Goal: Predict the probability by country of origin of getting hired in a company

Evaluation Criteria: Prioritise accuracy to determine the probability by country of origin of getting hired in a company 

Description: We train a logistic regression on the reconstructed Adult Income dataset to
predict high-income status (as a proxy for “getting hired”), using One-Hot
encoding for categoricals and scaling for numericals. We evaluate via 5-fold
cross-validation using ROC AUC, then fit on all data and compute the average
predicted probability of high income for each native‐country.
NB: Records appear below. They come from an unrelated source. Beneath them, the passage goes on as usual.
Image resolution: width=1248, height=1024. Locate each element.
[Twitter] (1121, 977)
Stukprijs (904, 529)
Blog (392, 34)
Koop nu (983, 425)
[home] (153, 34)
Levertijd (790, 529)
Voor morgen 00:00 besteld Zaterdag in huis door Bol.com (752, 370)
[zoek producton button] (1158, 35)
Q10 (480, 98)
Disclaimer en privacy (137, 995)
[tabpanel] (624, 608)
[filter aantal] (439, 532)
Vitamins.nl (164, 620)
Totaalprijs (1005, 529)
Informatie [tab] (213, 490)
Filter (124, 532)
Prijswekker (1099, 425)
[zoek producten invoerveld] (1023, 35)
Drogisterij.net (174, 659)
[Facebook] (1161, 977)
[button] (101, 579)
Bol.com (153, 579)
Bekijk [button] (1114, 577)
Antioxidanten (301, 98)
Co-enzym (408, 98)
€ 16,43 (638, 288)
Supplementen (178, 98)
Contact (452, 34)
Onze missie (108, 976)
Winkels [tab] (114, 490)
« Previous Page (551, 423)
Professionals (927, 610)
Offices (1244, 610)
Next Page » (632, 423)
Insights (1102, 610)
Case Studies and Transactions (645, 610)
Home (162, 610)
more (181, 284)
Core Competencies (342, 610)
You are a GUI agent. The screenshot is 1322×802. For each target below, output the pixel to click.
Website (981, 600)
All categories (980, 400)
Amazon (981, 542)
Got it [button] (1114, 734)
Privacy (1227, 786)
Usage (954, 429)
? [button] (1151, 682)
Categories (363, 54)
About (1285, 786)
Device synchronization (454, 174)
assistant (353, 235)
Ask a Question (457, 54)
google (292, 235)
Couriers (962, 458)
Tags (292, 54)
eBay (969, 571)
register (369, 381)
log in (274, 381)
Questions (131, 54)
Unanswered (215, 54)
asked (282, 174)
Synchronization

This gives
per‐country probabilities of “getting hired.”

In [1]:
import pandas as pd
import numpy as np
from sklearn.model_selection import cross_val_score
from sklearn.preprocessing import OneHotEncoder, StandardScaler
from sklearn.impute import SimpleImputer
from sklearn.compose import ColumnTransformer
from sklearn.pipeline import Pipeline
from sklearn.linear_model import LogisticRegression

# Load data
df = pd.read_csv("./input/adult_reconstruction.csv")

# Define target and features
y = (df["income"].str.strip() == ">50K").astype(int)
X = df.drop(columns=["income"])

# Identify numeric and categorical columns
num_cols = X.select_dtypes(include=["int64", "float64"]).columns.tolist()
cat_cols = X.select_dtypes(include=["object"]).columns.tolist()

# Preprocessing pipelines
num_pipeline = Pipeline(
    [("impute", SimpleImputer(strategy="median")), ("scale", StandardScaler())]
)
cat_pipeline = Pipeline(
    [
        ("impute", SimpleImputer(strategy="constant", fill_value="missing")),
        ("ohe", OneHotEncoder(handle_unknown="ignore", sparse=False)),
    ]
)
preprocessor = ColumnTransformer(
    [("num", num_pipeline, num_cols), ("cat", cat_pipeline, cat_cols)]
)

# Full pipeline with classifier
pipeline = Pipeline([("pre", preprocessor), ("clf", LogisticRegression(max_iter=1000))])

# 5-fold CV ROC AUC
scores = cross_val_score(pipeline, X, y, cv=5, scoring="roc_auc", n_jobs=-1)
print(f"Mean ROC AUC: {scores.mean():.4f} +/- {scores.std():.4f}")

# Fit on all data and predict probabilities
pipeline.fit(X, y)
probs = pipeline.predict_proba(X)[:, 1]
df_probs = pd.DataFrame(
    {"native-country": df["native-country"].str.strip(), "proba": probs}
)
country_proba = (
    df_probs.groupby("native-country")["proba"].mean().sort_values(ascending=False)
)
print("\nAverage predicted hire probability by country:")
print(country_proba)

AttributeError: Can only use .str accessor with string values!